(Dataset records)
──────────

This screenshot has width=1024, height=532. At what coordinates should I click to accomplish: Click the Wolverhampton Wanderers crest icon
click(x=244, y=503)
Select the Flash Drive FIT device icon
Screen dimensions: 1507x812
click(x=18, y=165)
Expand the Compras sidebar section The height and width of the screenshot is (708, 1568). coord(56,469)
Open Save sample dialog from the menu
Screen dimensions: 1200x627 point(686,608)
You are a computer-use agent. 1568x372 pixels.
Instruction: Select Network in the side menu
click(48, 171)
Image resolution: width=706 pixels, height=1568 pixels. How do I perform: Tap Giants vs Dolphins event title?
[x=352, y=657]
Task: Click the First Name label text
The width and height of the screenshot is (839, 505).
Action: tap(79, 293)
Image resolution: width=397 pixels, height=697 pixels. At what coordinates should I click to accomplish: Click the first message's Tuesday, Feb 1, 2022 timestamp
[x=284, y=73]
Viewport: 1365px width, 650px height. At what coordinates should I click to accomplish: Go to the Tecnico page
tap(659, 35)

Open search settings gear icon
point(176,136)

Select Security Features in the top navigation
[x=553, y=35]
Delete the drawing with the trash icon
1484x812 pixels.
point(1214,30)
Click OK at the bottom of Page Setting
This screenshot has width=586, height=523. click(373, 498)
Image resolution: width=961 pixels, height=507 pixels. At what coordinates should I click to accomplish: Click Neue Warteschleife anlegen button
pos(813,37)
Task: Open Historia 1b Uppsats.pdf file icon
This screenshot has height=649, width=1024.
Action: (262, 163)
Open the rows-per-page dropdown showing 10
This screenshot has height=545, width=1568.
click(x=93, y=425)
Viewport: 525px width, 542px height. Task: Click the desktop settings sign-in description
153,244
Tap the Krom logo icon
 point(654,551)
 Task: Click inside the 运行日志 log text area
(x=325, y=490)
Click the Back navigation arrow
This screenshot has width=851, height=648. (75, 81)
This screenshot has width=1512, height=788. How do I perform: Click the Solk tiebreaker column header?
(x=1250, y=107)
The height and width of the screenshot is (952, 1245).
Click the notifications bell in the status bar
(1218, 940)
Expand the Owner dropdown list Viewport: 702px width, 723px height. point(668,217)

──────────

Please give the entries above again in full, exactly as written.

This screenshot has width=1024, height=532. At what coordinates should I click to accomplish: Click the Wolverhampton Wanderers crest icon
click(x=244, y=503)
Select the Flash Drive FIT device icon
Screen dimensions: 1507x812
click(x=18, y=165)
Expand the Compras sidebar section The height and width of the screenshot is (708, 1568). coord(56,469)
Open Save sample dialog from the menu
Screen dimensions: 1200x627 point(686,608)
You are a computer-use agent. 1568x372 pixels.
Instruction: Select Network in the side menu
click(48, 171)
Image resolution: width=706 pixels, height=1568 pixels. How do I perform: Tap Giants vs Dolphins event title?
[x=352, y=657]
Task: Click the First Name label text
The width and height of the screenshot is (839, 505).
Action: tap(79, 293)
Image resolution: width=397 pixels, height=697 pixels. At what coordinates should I click to accomplish: Click the first message's Tuesday, Feb 1, 2022 timestamp
[x=284, y=73]
Viewport: 1365px width, 650px height. At what coordinates should I click to accomplish: Go to the Tecnico page
tap(659, 35)

Open search settings gear icon
point(176,136)

Select Security Features in the top navigation
[x=553, y=35]
Delete the drawing with the trash icon
1484x812 pixels.
point(1214,30)
Click OK at the bottom of Page Setting
This screenshot has width=586, height=523. click(373, 498)
Image resolution: width=961 pixels, height=507 pixels. At what coordinates should I click to accomplish: Click Neue Warteschleife anlegen button
pos(813,37)
Task: Open Historia 1b Uppsats.pdf file icon
This screenshot has height=649, width=1024.
Action: (262, 163)
Open the rows-per-page dropdown showing 10
This screenshot has height=545, width=1568.
click(x=93, y=425)
Viewport: 525px width, 542px height. Task: Click the desktop settings sign-in description
153,244
Tap the Krom logo icon
 point(654,551)
 Task: Click inside the 运行日志 log text area
(x=325, y=490)
Click the Back navigation arrow
This screenshot has width=851, height=648. (75, 81)
This screenshot has width=1512, height=788. How do I perform: Click the Solk tiebreaker column header?
(x=1250, y=107)
The height and width of the screenshot is (952, 1245).
Click the notifications bell in the status bar
(1218, 940)
Expand the Owner dropdown list Viewport: 702px width, 723px height. point(668,217)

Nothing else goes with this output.